# atmfrank's 1st HT build



## atmfrank (Nov 24, 2011)

Greetings all. I am VERY new to this board and the HT scene as well. I have a room in my basement that will be a dedicated HT. There are no windows and the temp is very cool all year round. Attached is a link to my rough sketch with approximate dimensions for the HT. ANY input is more than welcome. I have already ordered and received everything but the screen. Deciding between a 96" vs 92". LEANING toward the ol' 
96er. Will be a 7.1 SS system. 6" riser will be right behind the 1st row of seating. Buttkickers installed in each seat. More to follow. Please provide feedback for a "rookie". TIA.


----------



## Cyberfloatie (Jun 1, 2011)

Does your physical space require the front angled walls or are you putting those is for aesthetics?


----------



## Prof. (Oct 20, 2006)

The rear seating looks to be very close to the rear wall..You should have at least 2' between the seats and the wall..


----------



## atmfrank (Nov 24, 2011)

@Cyber

The angles are poured that way for the front wall. The entire front portion of the house on that side is shaped that way. 

@Prof

Is that for acoustical reasons????

TIA


----------



## ALMFamily (Oct 19, 2011)

Yes, it is for accoustical performance.
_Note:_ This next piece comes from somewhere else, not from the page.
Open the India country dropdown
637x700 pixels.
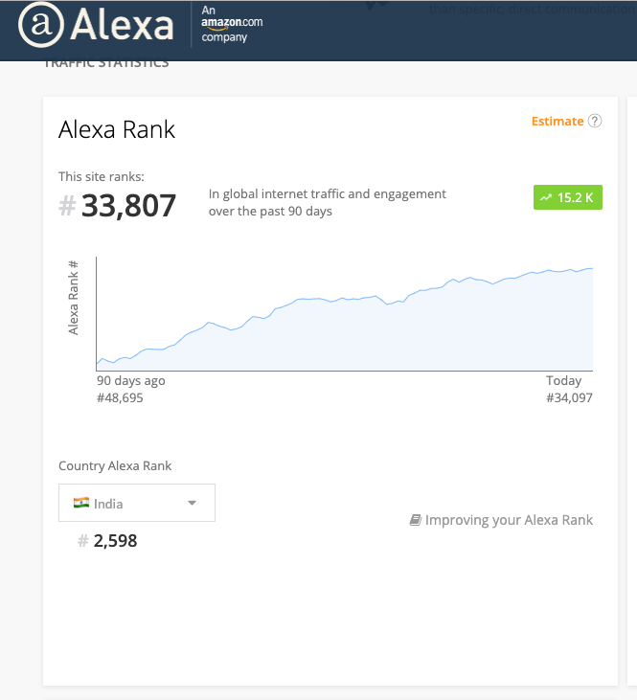tap(137, 503)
Bryan can speak more to the specifics, but I have seen several threads where this suggestion has been made.


----------



## Prof. (Oct 20, 2006)

atmfrank said:


> Is that for acoustical reasons????
> TIA


Yes..Resonance buildup near the rear wall..You need to place acoustic panels on the rear wall to reduce this effect..as well as moving your seating further away..


----------